She’d been clamping down on tears from the moment Charles moved away from her, but now that she was free to cry, it seemed the tears had frozen into a hard lump inside her.
She sat trembling, until she could once again rely on her self-control, then she returned to her apartment, where Cora was reading to Marisol while Carlito played on the floor.
“Lu lu lu,” Carlito crooned. She picked him up and buried her face in his neck, tickling him until he giggled in delight.
From the look Cora gave her, Luz knew she wasn’t fooling the elderly woman one bit. Cora knew she was upset. Nothing was said, however, until after Marisol and Carlito went to bed. When Luz came back to the living room after reading Marisol her bedtime story, Cora was sitting on the sofa, working a crossword puzzle.
“Do you know who the sixteenth president was, Luz?”
“Wasn’t it Lincoln?” Luz sat next to Cora and picked up a book.

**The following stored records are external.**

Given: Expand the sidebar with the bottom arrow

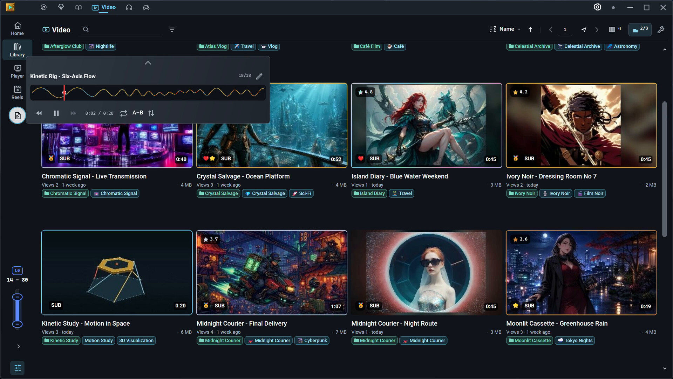Looking at the screenshot, I should 18,346.
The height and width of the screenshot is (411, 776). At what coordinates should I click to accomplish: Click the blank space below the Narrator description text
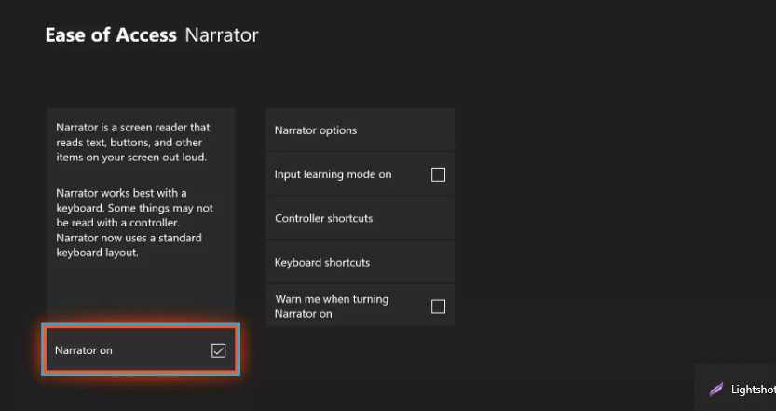141,290
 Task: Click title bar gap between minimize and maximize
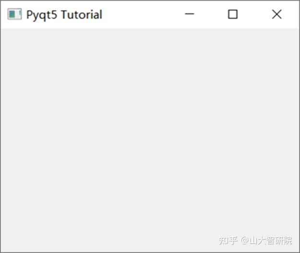(x=211, y=14)
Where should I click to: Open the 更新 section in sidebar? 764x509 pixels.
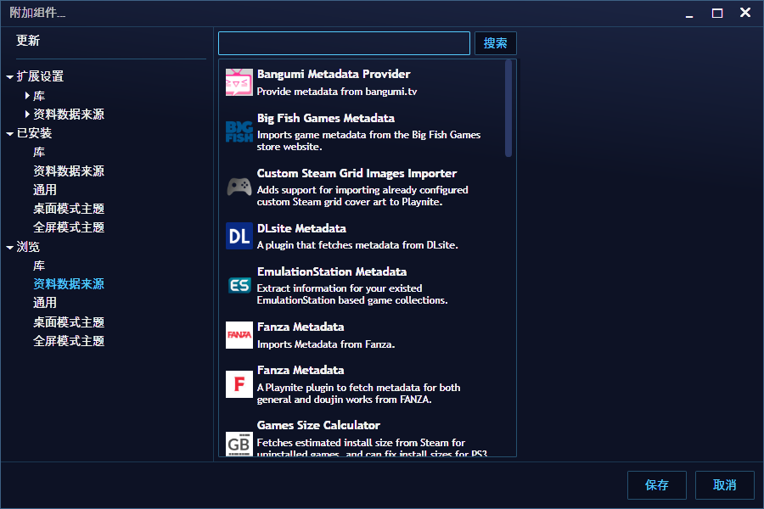click(28, 41)
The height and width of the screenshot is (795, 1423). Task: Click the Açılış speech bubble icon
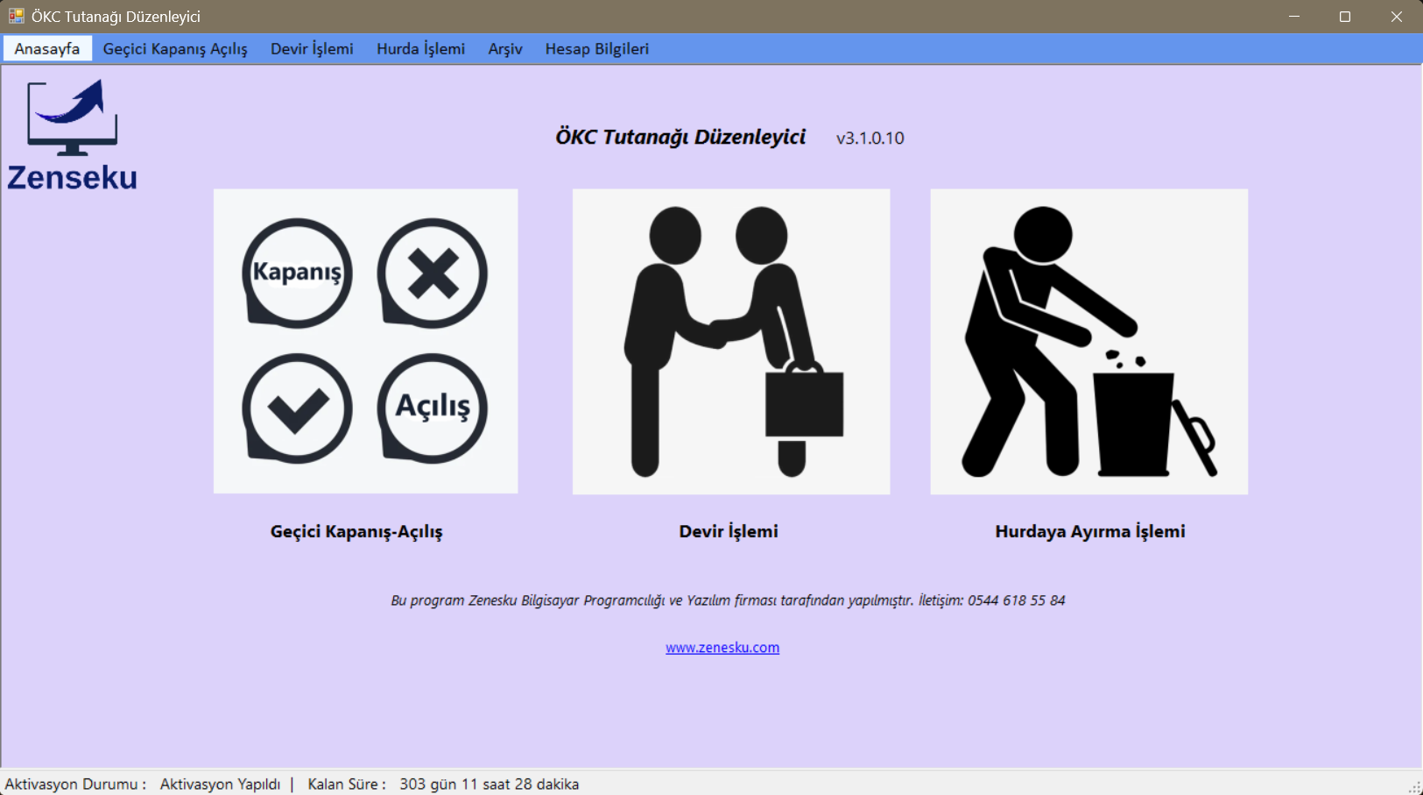[432, 408]
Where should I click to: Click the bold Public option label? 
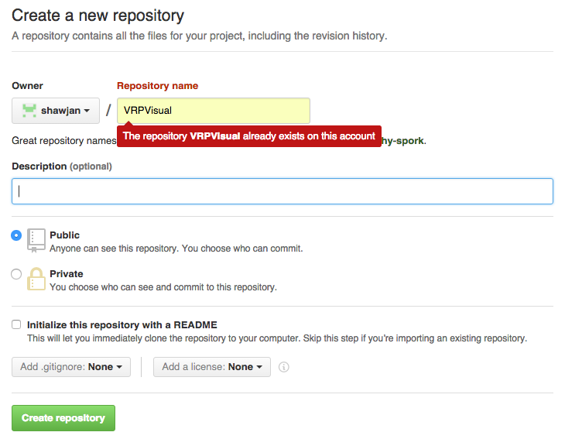64,235
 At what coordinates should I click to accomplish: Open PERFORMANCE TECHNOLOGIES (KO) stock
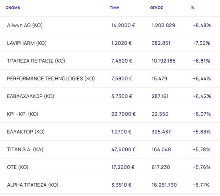coord(51,78)
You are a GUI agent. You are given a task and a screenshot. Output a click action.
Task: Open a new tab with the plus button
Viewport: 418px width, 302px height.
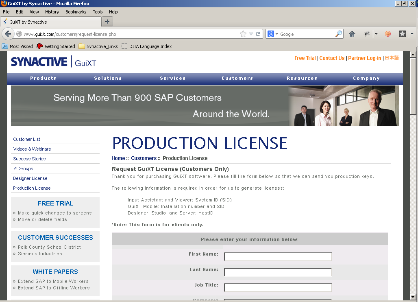[x=107, y=22]
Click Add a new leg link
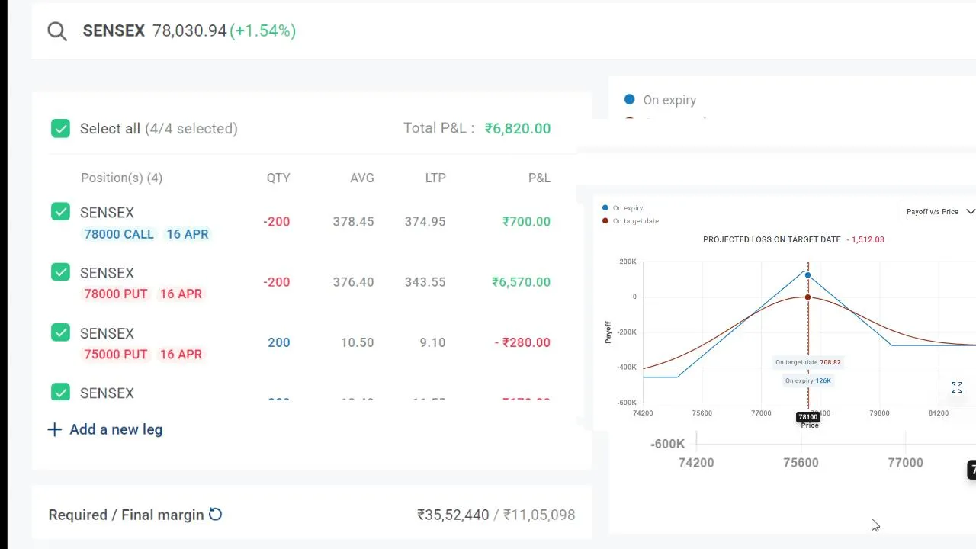This screenshot has width=976, height=549. point(115,429)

“Yes, of course it was.” Cora finished writing then closed the puzzle book and pushed her reading glasses up on her head. “There’s a story I’ve been wanting to tell you, dear. I’ve been waiting for just the right moment, but it never seems to come. Would you mind if I told you now?”
“Sure. Okay.” Letting the book fall closed, Luz curled her feet beneath her and turned to face Cora.
“I told you a little white lie. Habit, I suppose. Although nobody’s left alive it would matter to in the least.” Cora fiddled with the puzzle book. “You see, David was more than my fiancé. We fell in love, and I took him home so he could ask my father for my hand in marriage. My parents were...well, I suppose they didn’t want me to be hurt, but the things they said did hurt. We got married, secretly, right before David was sent to San Diego to complete his flight training. I joined him there to be with him as long as possible.”
Cora’s voice took on a dreamy quality, and her eyes appeared unfocused. “I went by train. It was summer, and the trains were packed. It took five days to get there although it seemed a lot longer. While I was there, David and I spent every minute together we could, but it was no time at all before he shipped out. I came back to Denver, and shortly after that, I realized I was pregnant.”
But Cora had told them she had no children. Luz hugged a pillow, wondering what happened to the baby and what the story had to do with anything, but willing to listen anyway.
“Right before our baby was due, I received notification that David’s plane was missing. He flew a cargo route over what they called the Hump. The Himalayas. If a plane went down...well, there wasn’t much chance of anybody surviving. But a person always hopes, don’t they, if they don’t know for sure.”
Cora’s hands stilled, and her voice slowed. “Not long after that our baby was stillborn. A little girl. They wouldn’t let me see her. In those days, they thought it was better. That it made it easier. It didn’t though.”
Luz sat barely breathing.
“It was probably a week later that Margaret, the friend I lived with, woke me to tell me she’d had the most amazing dream. In her dream we were all in David’s church. He was a Christian Scientist, you see. Margaret described the church and the service, and all of it was exactly as I remembered from the times I’d gone with David. But Margaret had never been in that church, had never attended a service there. Still, her description was exactly right.
“In her dream, when the service ended and we got up to leave, David asked her to stay a moment. He was holding an infant, and he leaned toward Margaret and moved the blanket off the baby’s face and said, ‘Isn’t she beautiful.’ He was smiling, Margaret said. David had the most wonderful smile. Then he told Margaret to tell me he wouldn’t be with me for a while, but he loved me and was proud of me, and he and Clarissa would be waiting for me.”
Cora pulled out her handkerchief and wiped her eyes. “That’s what I named her. Clarissa. But I hadn’t told Margaret that.”
In the silence that followed, Luz thought about the story, still uncertain why Cora had told it and feeling confused as well.
“If David wanted you to know he and the baby were together and they were all right, why didn’t he appear in your dream instead of Margaret’s?”
The old woman nodded. “Yes, I wondered that, too. But then I decided if I’d had the dream, it might have comforted me for a short time, but I would have eventually convinced myself I’d made it all up, and it wasn’t real. But by showing Margaret a place she’d never seen, a place she was able to describe in perfect detail in order to convince me she’d seen both it and David...and her knowing Clarissa’s name. Well, it made me believe, without any doubts. I still missed David and Clarissa, but I no longer felt such despair.”
“It’s a wonderful story.” Luz wished Mami and Papi would find a way to let her know they were okay.
“It changed my life.” Cora spoke simply. “It proved to me we are being watched over with love and caring, even when things look their darkest.”
“That’s hard to believe sometimes.”
“I know it is, dear.” Cora patted her on the arm. “That’s why I wanted to tell you about it.”
Luz thought of the dark times she’d come through. Right now was harder somehow. Death brought a finality one had to begin at some point to accept. But Charles was alive, closed off from her by his own choice. The pain of that was specific and particular, and it wasn’t eased by Cora’s story.
Later though, she found the story did help with her grief for her parents, grief the imminent return to Scottsbluff had intensified.